Ce n'est que le jugement d'un conseil de prud'hommes. Et pourtant, la décision prise par la justice du travail dans l'affaire de la crèche Baby Loup revêt une portée générale qui intéresse le monde de l'entreprise et, fondamentalement, la manière dont doit être appliqué le principe de laïcité dans la sphère privée.
Cette affaire, rappelons-le, opposait une salariée voilée à son employeur, en l'occurrence une crèche associative de la banlieue parisienne fonctionnant, tel un service public essentiel, 24 heures sur 24 et 7 jours sur 7. Elle opposait en réalité - et c'est en cela qu'elle avait valeur de symbole -les tenants d'un principe de laïcité impliquant une certaine neutralité dans l'affichage de ses convictions religieuses sur le lieu de travail, à ceux pour qui une telle conception entraverait un autre principe, celui de la liberté religieuse.
La plupart du temps, ce type de litige entre employeurs et employés se règle par le dialogue social et personne n'en entend parler au-delà des murs de l'entreprise. Le cas Baby Loup est différent puisque la Haute Autorité de lutte contre les discriminations (Halde), alors présidée par Louis Schweitzer, avait jugé discriminatoire le licenciement de cette femme voilée. La décision des prud'hommes contredit totalement cette approche et abonde dans le sens de Jeannette Bougrab, qui avait succédé à l'ancien président de Renault à la tête de l'institution et avait reçu le soutien d'Elisabeth Badinter.

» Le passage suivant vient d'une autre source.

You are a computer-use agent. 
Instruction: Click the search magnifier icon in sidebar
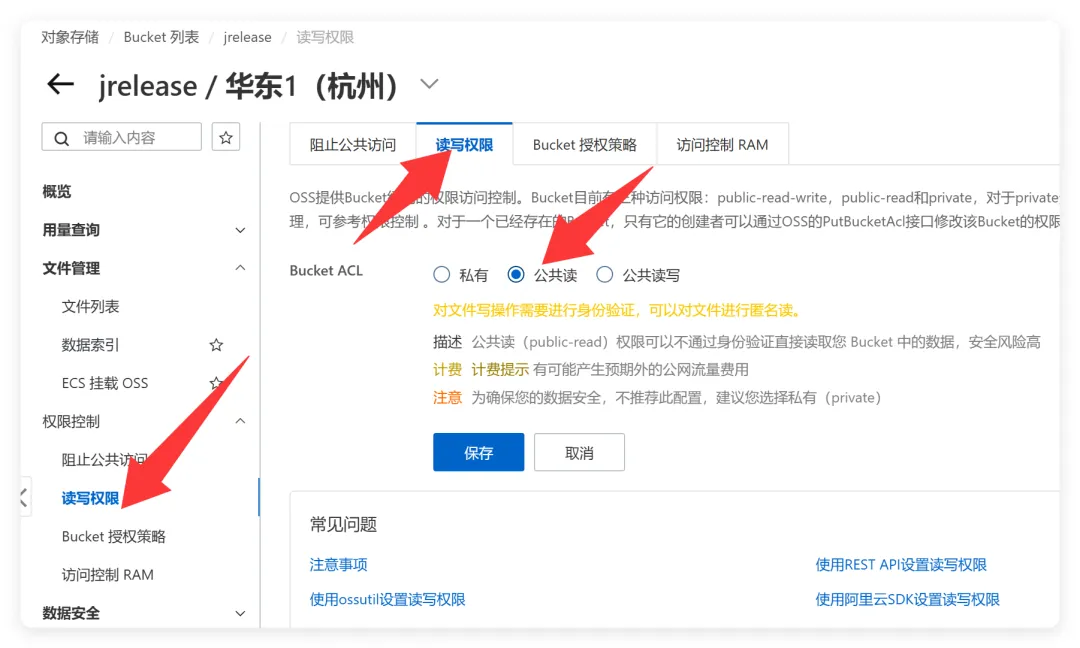[62, 138]
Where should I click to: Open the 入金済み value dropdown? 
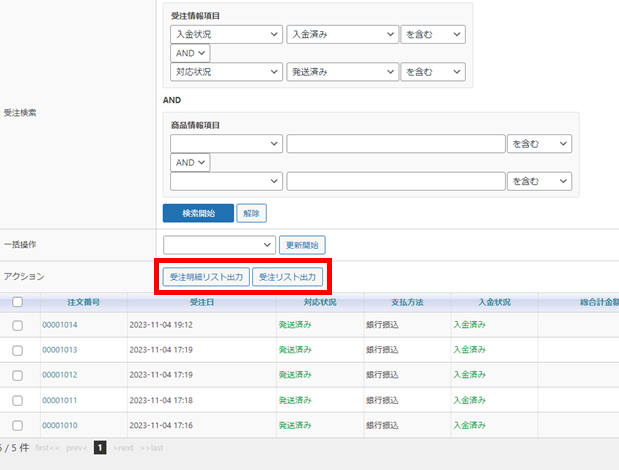[x=342, y=34]
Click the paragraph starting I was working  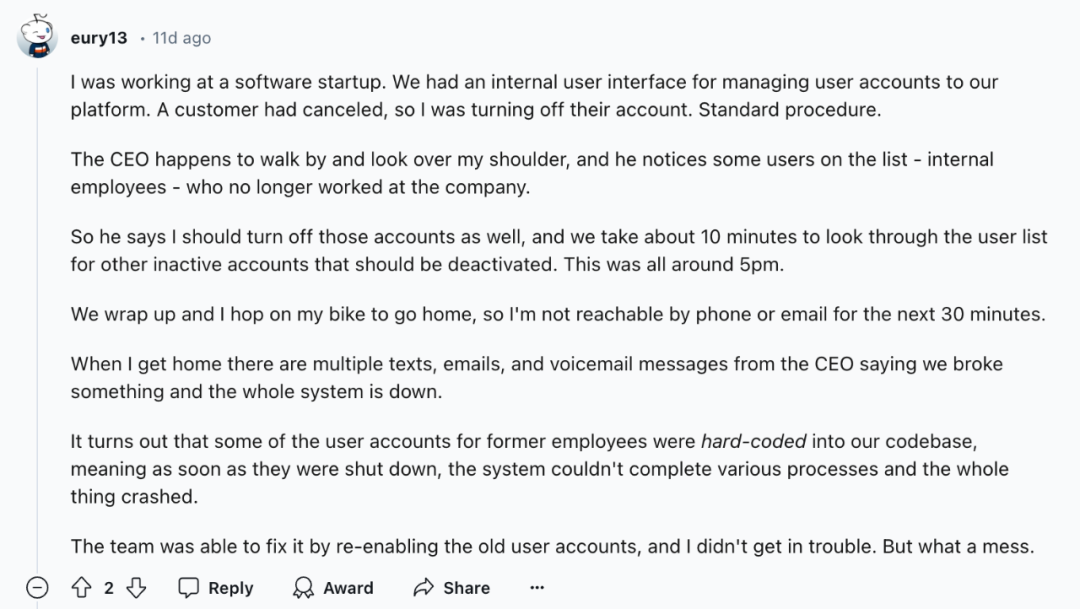point(534,96)

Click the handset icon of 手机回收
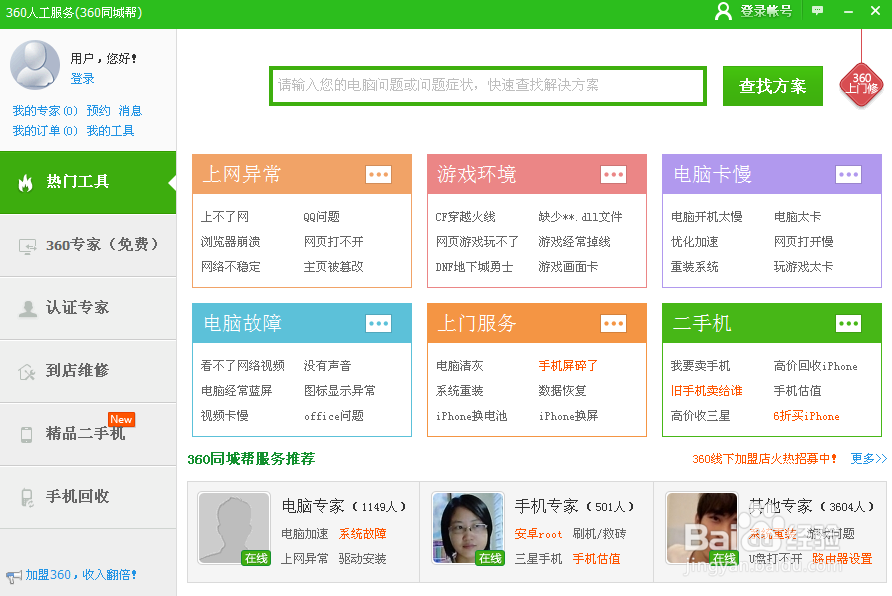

Dans une époque qui prête à la confusion des valeurs, la réaffirmation du principe de laïcité figurant dès la première phrase de l'article premier de notre Constitution - « La France est une République indivisible, laïque, démocratique et sociale » -ne va curieusement pas de soi. C'est cette confusion des esprits qui aboutit parfois à ce que, suprême paradoxe, la défense de la laïcité soit assimilée à une posture xénophobe ou même islamophobe - odieux détournement pour un principe républicain…
Par cette décision, la justice prud'homale rappelle utilement des valeurs fondamentales. Elle signifie que la liberté religieuse, garantie elle aussi par la Constitution, n'est pas cet absolu au nom duquel certains territoires de la République seraient soustraits au principe de laïcité. En filigrane, elle rappelle aussi que la société française est bâtie sur un socle commun de valeurs que le communautarisme tend à saper alors qu'il faudrait le consolider.